Dump Your Cable Box and Save Money

Dump Your Cable and Save Money

By Andrew Eisner

If you’re looking to save the thirty, fifty or even hundred dollars you spend for cable or satellite TV each month, you just might want to consider investing $20 in an antenna and possibly another $20 on a DTV converter box. Converter boxes change new digital signals to analog signals your old TV understands. They are super easy to install.

Check out the DTV Transition Info Center for all the details. If you want to use this as an excuse to upgrade to an HDTV, we have LCD TV recommendations under $500. Continue reading for the skinny on dumping your cable.

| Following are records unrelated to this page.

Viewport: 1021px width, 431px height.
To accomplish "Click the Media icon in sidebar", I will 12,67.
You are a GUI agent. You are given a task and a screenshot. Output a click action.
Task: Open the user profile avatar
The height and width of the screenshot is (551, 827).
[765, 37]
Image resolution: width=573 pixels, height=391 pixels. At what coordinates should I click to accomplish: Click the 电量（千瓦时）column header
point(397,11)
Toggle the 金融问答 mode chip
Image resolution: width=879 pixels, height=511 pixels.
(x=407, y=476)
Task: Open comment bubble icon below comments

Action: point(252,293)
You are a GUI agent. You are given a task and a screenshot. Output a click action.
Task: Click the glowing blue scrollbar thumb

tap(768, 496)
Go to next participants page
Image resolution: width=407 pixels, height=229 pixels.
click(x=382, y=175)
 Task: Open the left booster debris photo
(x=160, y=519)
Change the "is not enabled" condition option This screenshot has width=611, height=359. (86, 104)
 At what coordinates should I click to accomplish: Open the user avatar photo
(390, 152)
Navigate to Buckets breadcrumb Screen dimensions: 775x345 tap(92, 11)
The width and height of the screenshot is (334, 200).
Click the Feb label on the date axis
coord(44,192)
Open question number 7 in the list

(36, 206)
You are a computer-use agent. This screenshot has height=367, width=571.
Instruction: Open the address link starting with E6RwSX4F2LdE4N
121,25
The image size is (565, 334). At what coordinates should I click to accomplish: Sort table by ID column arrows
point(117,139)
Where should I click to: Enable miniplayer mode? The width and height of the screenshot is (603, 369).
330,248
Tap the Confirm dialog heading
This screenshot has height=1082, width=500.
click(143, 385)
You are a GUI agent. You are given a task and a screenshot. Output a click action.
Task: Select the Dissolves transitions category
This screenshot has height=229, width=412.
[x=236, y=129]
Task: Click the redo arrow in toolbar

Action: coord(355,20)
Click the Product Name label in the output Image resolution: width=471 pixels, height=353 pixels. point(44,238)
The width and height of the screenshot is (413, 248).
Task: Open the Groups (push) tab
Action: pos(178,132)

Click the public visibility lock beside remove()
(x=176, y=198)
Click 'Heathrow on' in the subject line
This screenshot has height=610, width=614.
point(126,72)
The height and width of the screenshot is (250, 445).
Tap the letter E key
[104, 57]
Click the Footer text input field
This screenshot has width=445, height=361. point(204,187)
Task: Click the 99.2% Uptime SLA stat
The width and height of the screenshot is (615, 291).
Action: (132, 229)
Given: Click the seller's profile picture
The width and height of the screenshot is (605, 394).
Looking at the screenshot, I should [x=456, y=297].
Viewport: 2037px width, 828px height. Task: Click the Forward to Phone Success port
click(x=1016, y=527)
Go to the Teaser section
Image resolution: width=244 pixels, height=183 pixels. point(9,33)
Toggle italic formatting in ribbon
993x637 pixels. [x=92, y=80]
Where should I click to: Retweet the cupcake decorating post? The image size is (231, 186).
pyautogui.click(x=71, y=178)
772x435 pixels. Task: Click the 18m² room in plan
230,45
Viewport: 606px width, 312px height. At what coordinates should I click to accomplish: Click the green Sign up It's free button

1. Programming and Picture Quality  
When we hooked up our old analog TV to the converter box and antenna we were amazed by what we saw. Gone was the fuzzy, snowy picture replaced by a sharp and clear image. The best part was the price. We used a coupon from the government and ended up spending $19 on a converter box we bought at our local Best Buy.

You’d be surprised by how many of your local TV stations are available for free, over the air and better yet, most all of them offer digital versions with the few remaining, going digital by February 2009.

When the signal is strong enough, as it is in most metropolitan areas, the picture you get with digital TV is sharp and clear. If you have a newer TV with a digital tuner you won’t even need a converter box and bettern yet, if you have an HDTV set, you can get HD programs over the air including HD coverage from all the major networks and it won’t cost you a dime!

Analog (Before)
Digital (After)

2. Letter Box Format
Non-digital programming is typically displayed in a 4:3 (almost square) aspect ratio. Movies and many new high definition programs are produced in 16:9 or letterbox format (panorama). DTV can display programming in letterbox format on your analog TV so you can see the program or movie as it was intended to be viewed

3. More Channels
Broadcasters can squeeze additional channels into what may have been an old analog channel. This is called multicasting. As a result, many stations including most PBS stations offer two, three, or even four channels. Often, these channels aren’t even available on cable or satellite services.

4. On-screen guide  
On-screen guides, similar to what you get with cable or satellite services are available for free on DTV. Program and System Information Protocol (PSIP) is used to transmit programming information to create Electronic Program Guides (EPGs) on converter boxes and some digital TVs. You even get extra goodies like a signal strength meter.  

5. Audio Quality
DTV can deliver CD-quality sound from an over the air signals and with over the air HDTV you can even get 5.1 channel Dolby Digital surround sound.

6. Save Money  
It’s hard to argue with the economies of over the air TV. Once you have the gear, it's free! If you have an old analog TV you can get up to two, $40 coupons per household from the government to apply against a converter box. If you have a new TV set with an ATSC (digital) tuner all you need is an antenna and you’re good to go.  

7. Watch TV on the Internet  
If you’re worried that cutting the cable cord will leave you deprived of your favorite shows, you can supplement your over the air programming with your high speed internet connection. Between sites like hulu.con and services like Netflix many households are now watching their favorite shows and movies for free or just a few dollars a month. Add a $99 set top box for Netflix downloads and you can download and watch HD movies as part of your monthly Netflix fee.